**Given records:**
################

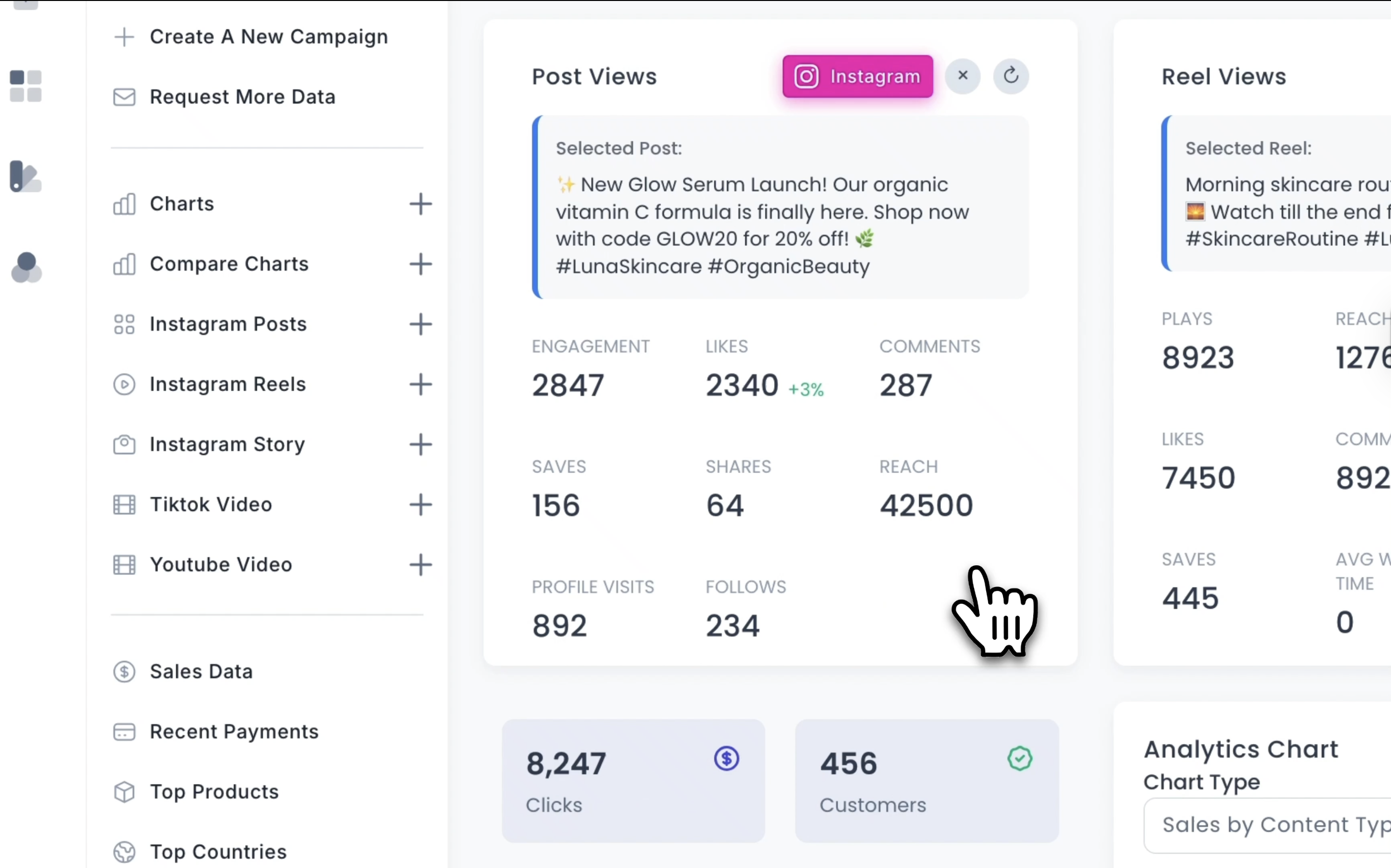Select the dashboard grid icon in the left rail
The height and width of the screenshot is (868, 1391).
[25, 86]
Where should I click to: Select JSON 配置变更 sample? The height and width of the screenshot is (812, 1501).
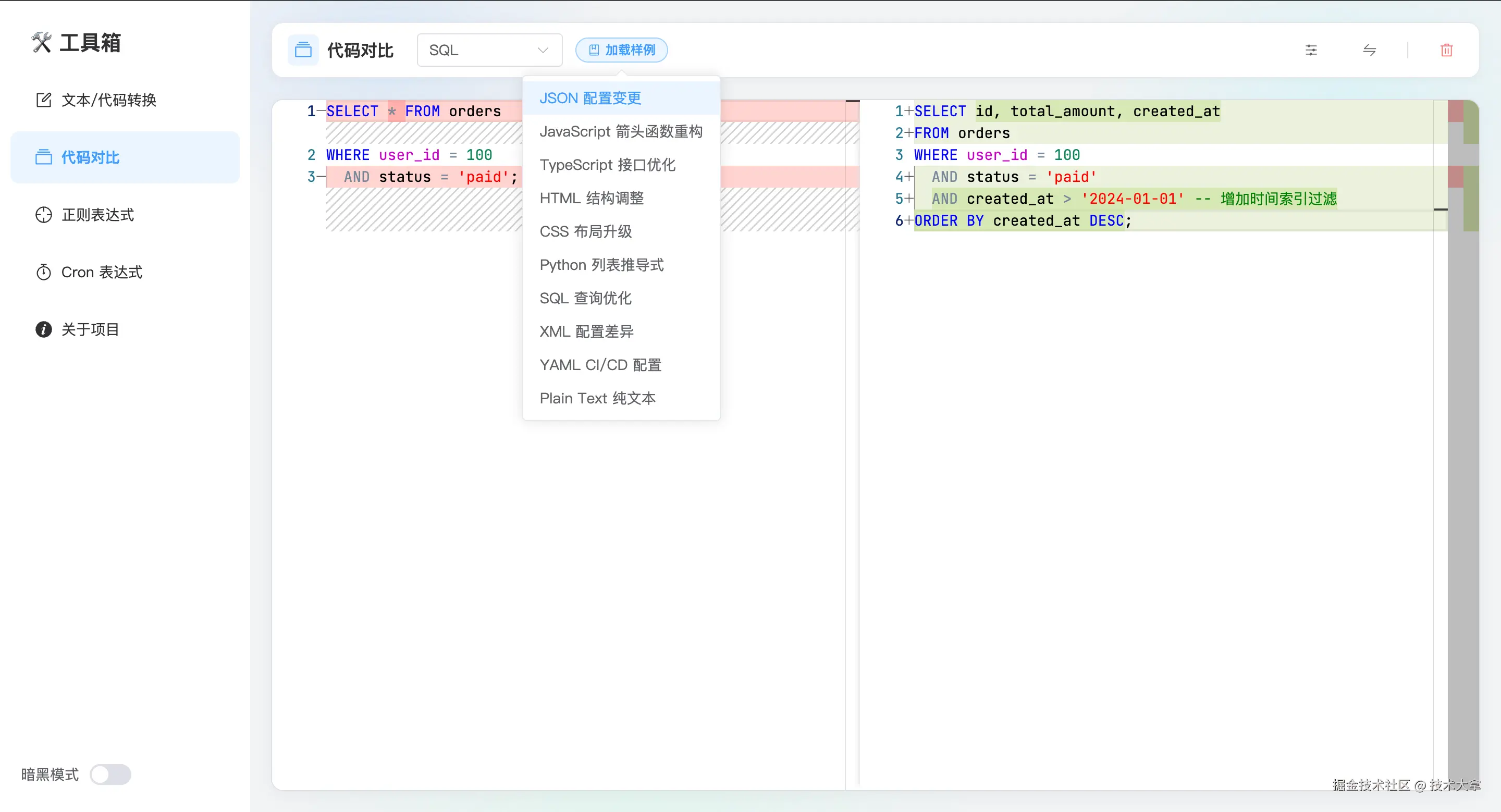point(589,98)
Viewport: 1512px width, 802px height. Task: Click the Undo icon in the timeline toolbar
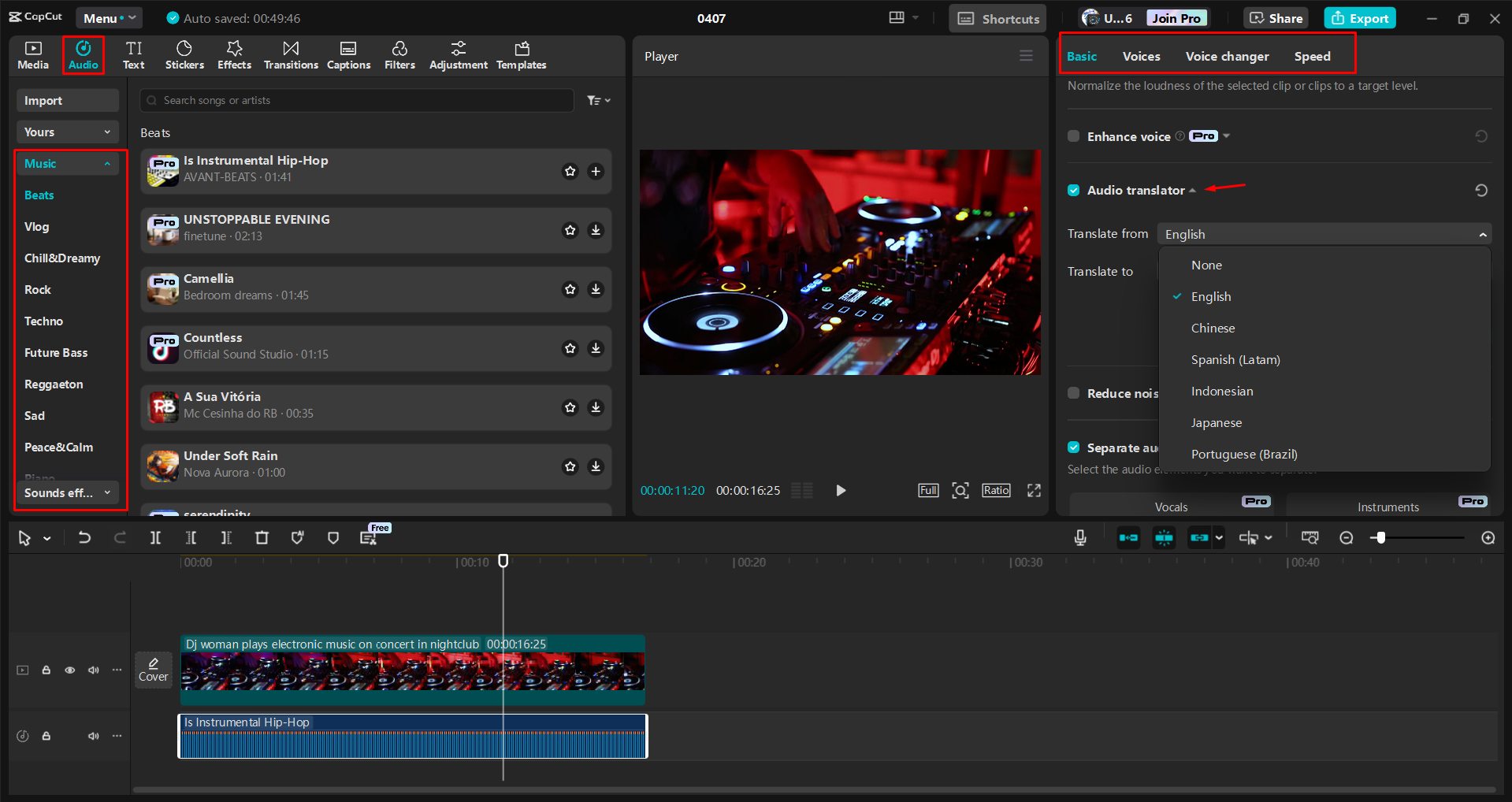pos(84,537)
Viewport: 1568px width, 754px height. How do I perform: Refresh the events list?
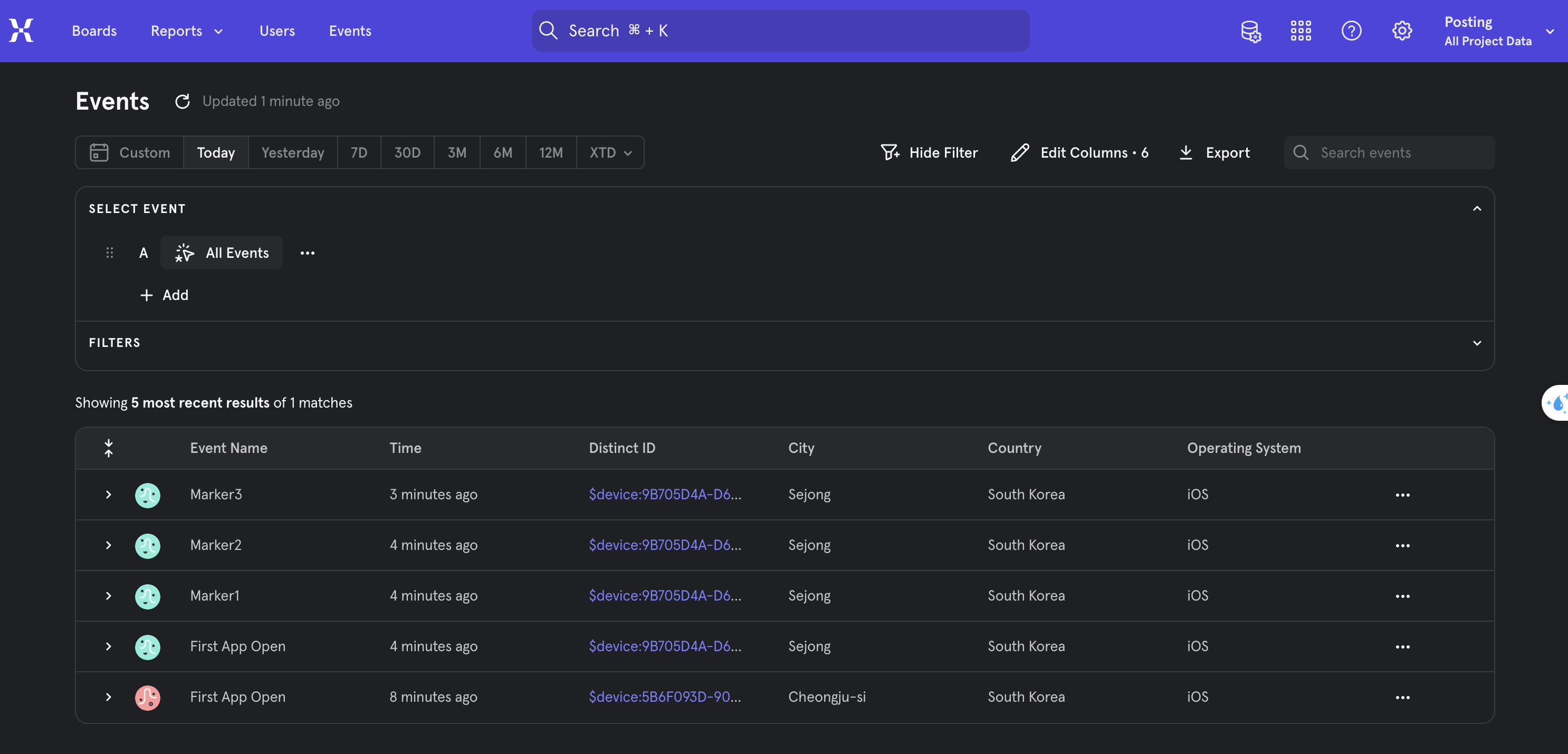(182, 101)
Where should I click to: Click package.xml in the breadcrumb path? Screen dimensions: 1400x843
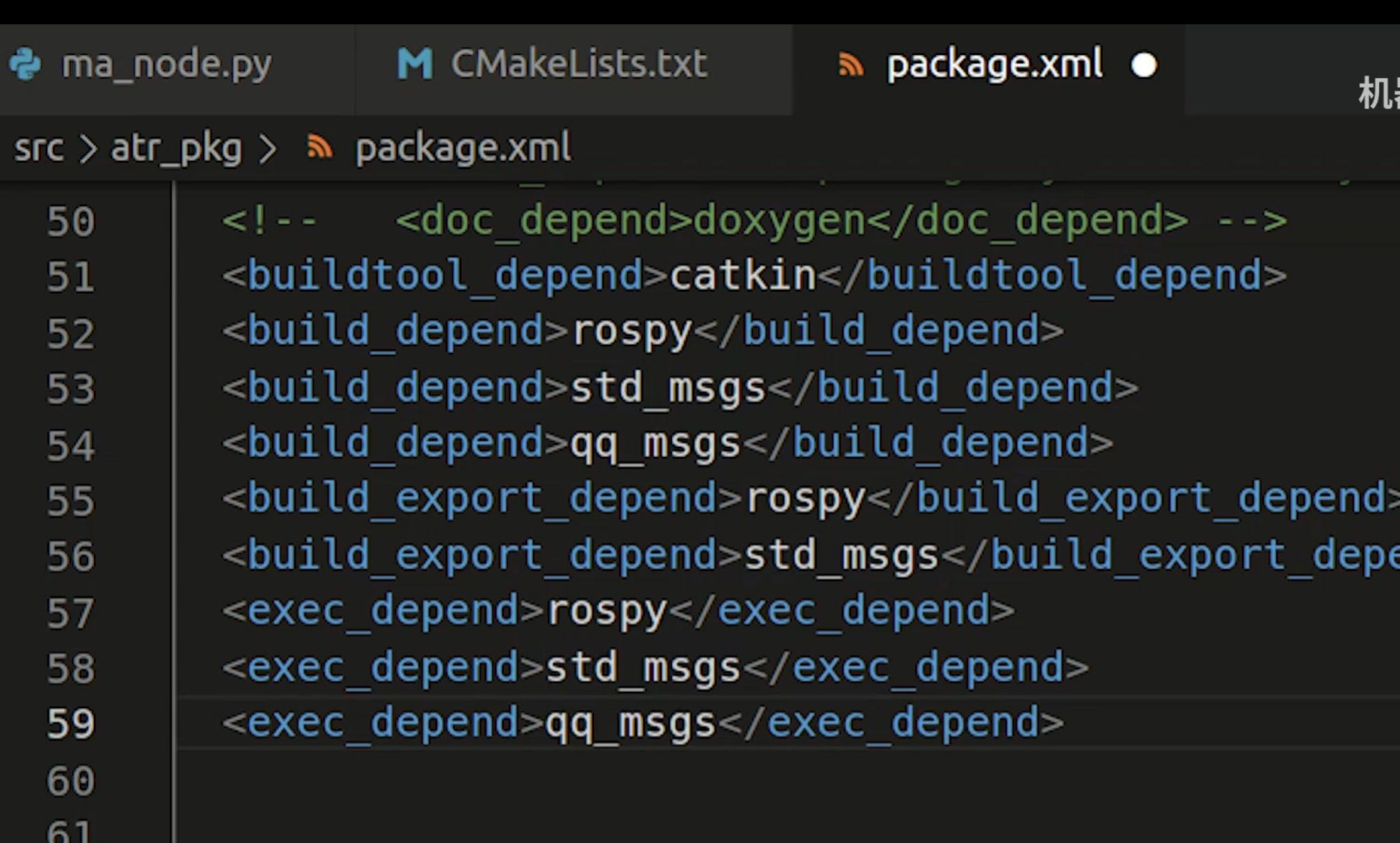463,147
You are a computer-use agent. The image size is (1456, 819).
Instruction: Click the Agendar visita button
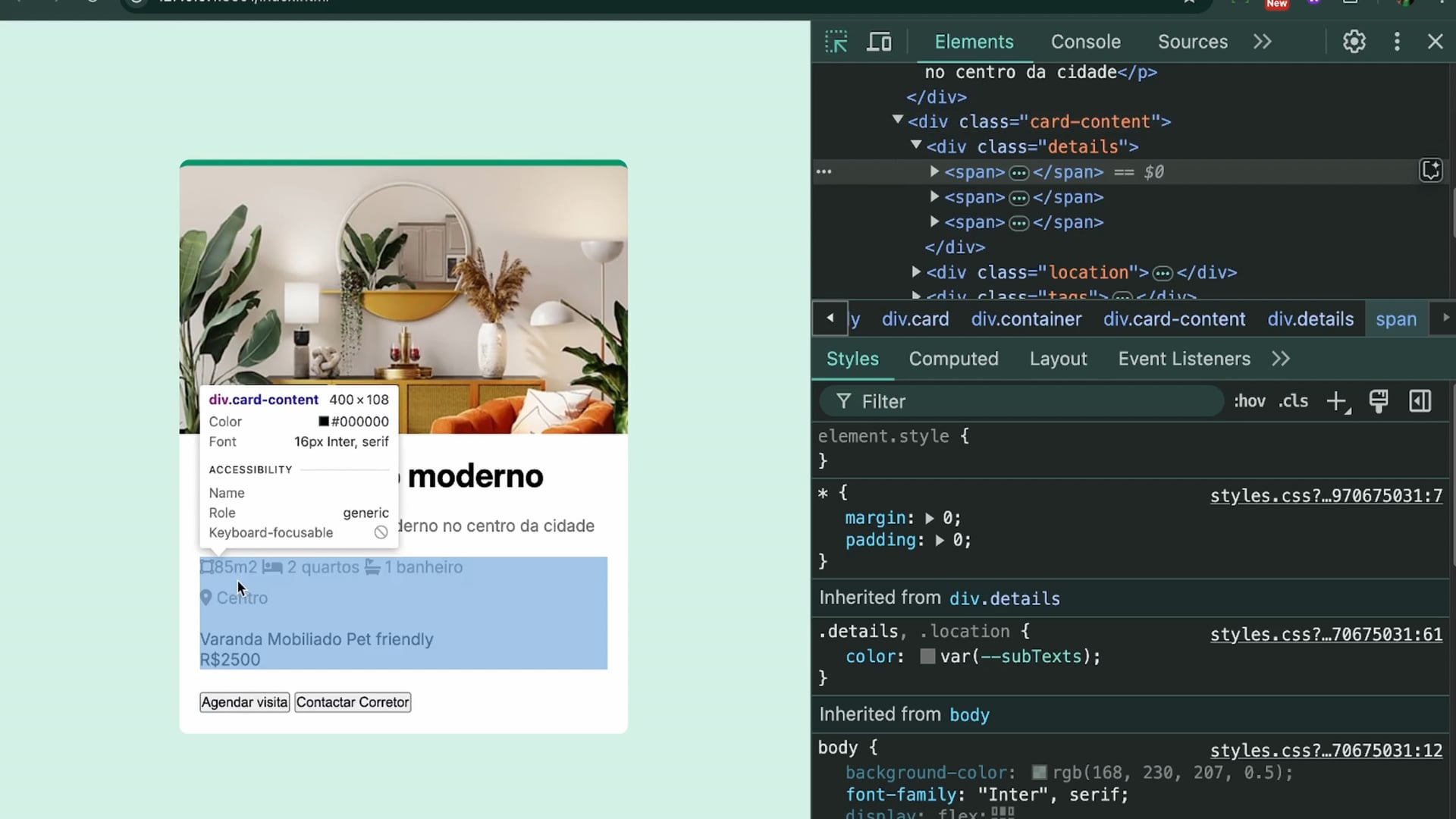pos(244,702)
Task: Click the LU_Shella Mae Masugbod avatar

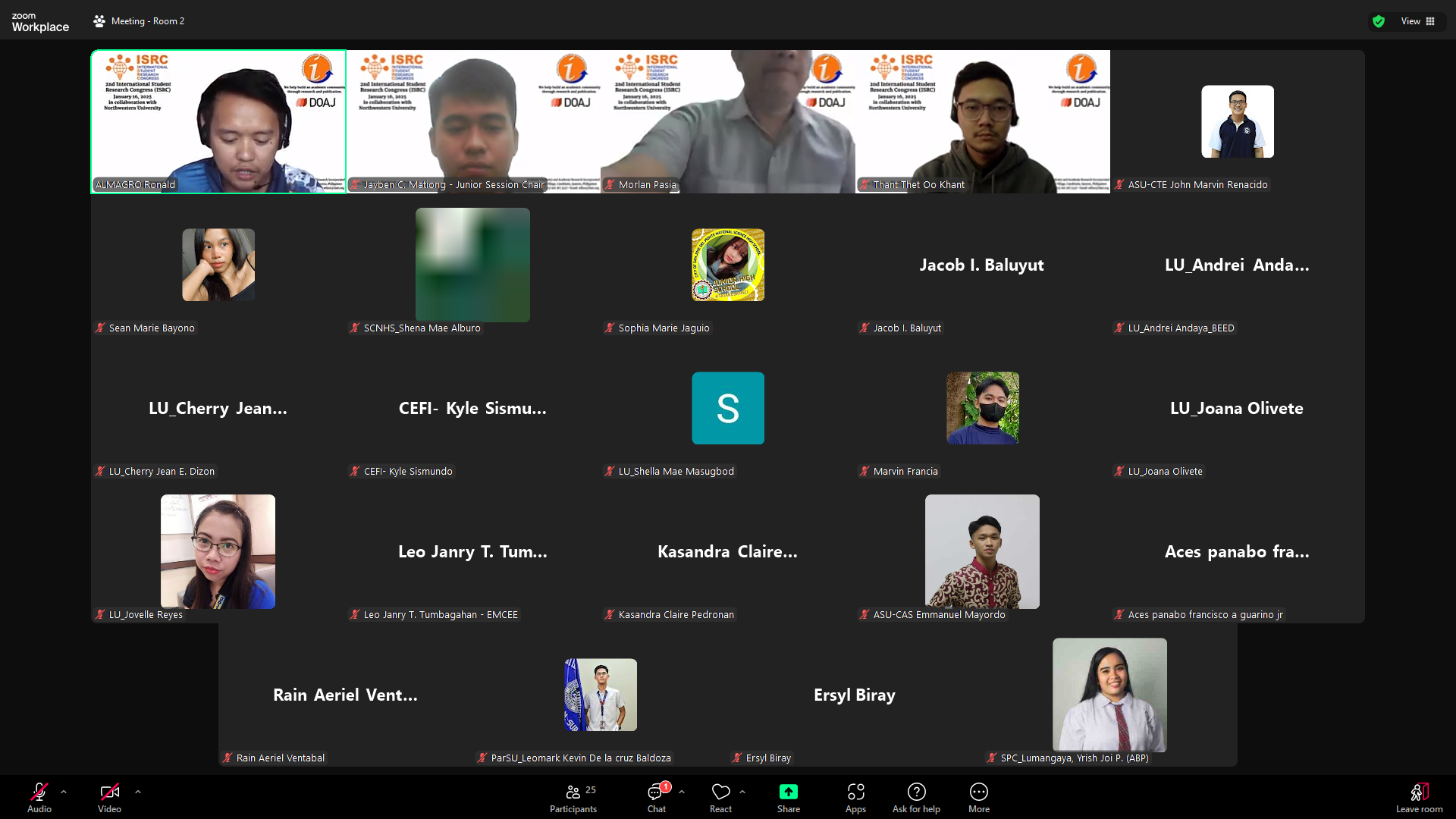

################

**Work order:** Reproduce the listing above from the line that contains "Viewport: 1512px width, 802px" through its final line, exactly and with nothing added. Omit the images.

**Written solution:**
Viewport: 1512px width, 802px height. Task: Click the Undo icon in the timeline toolbar
pos(84,537)
Viewport: 1568px width, 754px height. How do I perform: Refresh the events list?
(182, 101)
Where should I click to: Click package.xml in the breadcrumb path? Screen dimensions: 1400x843
463,147
You are a computer-use agent. The image size is (1456, 819).
Instruction: Click the Agendar visita button
pos(244,702)
Task: Click the LU_Shella Mae Masugbod avatar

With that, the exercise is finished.